Here’s the unsettling reality: If the ECA isn’t revised, under certain scenarios, all it would take for a future effort to succeed is a single corrupt GOP governor and a GOP-controlled House of Representatives.
Imagine that former senator David Perdue becomes Georgia governor, after winning a GOP primary against Gov. Brian Kemp, who is under fire from Trump supporters precisely because he refused to overturn the 2020 results. Imagine Speaker Kevin McCarthy controlling the House on Jan. 6, 2025.
If a Democrat won the state by a slim margin, and the election came down to it, Perdue could send a rogue slate of electors based on a fake pretext of election fraud, and the GOP-controlled House could simply count those electors. A Democratic Senate might object, but under the ECA, both chambers must object to a slate of electors to invalidate it, so it would stand.
Here’s the conclusion that emerges: Reform must thwart corruption at both the state and congressional ends. At the state end, one emerging solution in the Senate would trigger heightened judicial review when a state government fails to follow preexisting procedures in appointing electors.
But as noted, a GOP governor could ignore this, and a GOP House could play along. So Seligman suggests a second backstop: In an ECA reform bill, Congress could explicitly direct the Supreme Court to review Congress’ count after the fact, making it less likely to decline to intervene.
Meanwhile, at the congressional end, reform must address the other possible scenario floated above: a corrupt House and Senate refusing to count the correct electors sent by a non-corrupt governor and legislature.

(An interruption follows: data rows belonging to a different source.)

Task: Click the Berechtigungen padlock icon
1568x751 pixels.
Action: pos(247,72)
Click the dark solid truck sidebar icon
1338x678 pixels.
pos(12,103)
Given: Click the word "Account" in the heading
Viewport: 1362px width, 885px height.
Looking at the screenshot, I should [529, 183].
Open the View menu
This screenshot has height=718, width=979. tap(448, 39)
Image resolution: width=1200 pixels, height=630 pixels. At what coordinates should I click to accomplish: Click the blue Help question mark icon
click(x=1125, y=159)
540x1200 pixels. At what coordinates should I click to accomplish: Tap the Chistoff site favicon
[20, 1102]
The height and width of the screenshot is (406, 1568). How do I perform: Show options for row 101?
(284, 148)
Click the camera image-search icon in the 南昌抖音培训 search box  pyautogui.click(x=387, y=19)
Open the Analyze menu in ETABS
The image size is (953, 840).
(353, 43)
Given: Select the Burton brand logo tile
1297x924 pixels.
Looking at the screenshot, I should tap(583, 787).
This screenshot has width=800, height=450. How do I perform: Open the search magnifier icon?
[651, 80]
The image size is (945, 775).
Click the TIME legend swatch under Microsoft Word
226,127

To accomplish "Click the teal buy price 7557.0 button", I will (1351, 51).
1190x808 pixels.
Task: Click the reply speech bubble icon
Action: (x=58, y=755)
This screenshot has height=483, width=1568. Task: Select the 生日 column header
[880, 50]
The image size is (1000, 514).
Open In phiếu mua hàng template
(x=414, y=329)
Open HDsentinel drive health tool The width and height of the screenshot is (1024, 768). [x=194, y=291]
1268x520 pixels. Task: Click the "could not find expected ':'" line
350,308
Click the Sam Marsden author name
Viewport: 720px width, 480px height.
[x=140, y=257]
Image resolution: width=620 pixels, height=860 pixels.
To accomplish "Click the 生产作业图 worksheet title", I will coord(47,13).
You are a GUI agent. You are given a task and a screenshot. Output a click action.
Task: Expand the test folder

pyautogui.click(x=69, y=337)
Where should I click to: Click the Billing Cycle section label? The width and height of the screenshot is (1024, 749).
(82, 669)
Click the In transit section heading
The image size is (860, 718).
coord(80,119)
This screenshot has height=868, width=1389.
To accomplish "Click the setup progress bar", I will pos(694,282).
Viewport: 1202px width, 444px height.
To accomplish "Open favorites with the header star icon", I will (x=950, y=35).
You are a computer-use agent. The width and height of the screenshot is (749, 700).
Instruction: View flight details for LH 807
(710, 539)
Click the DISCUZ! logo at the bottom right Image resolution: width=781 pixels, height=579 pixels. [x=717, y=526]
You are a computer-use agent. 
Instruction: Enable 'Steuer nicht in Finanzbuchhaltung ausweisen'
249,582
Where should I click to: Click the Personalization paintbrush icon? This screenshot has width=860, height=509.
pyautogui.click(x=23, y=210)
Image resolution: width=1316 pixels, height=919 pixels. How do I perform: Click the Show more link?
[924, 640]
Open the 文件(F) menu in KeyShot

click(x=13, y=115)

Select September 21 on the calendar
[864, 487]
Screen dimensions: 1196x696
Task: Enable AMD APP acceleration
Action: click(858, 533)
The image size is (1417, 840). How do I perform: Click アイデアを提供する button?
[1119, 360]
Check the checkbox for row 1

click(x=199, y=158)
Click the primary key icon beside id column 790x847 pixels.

Guarding against that requires raising the threshold for Congress to object to and invalidate electors, and making it ironclad that Congress must count electors that were legitimately certified.
Ultimately, getting ECA reform right will require balancing efforts to address all these threats. This is an extremely difficult problem. Some pundits are having a grand old time mocking those who are thinking through such scenarios. Their time would be more productively devoted to figuring out how to fix the system to avert such a meltdown, however unlikely it seems.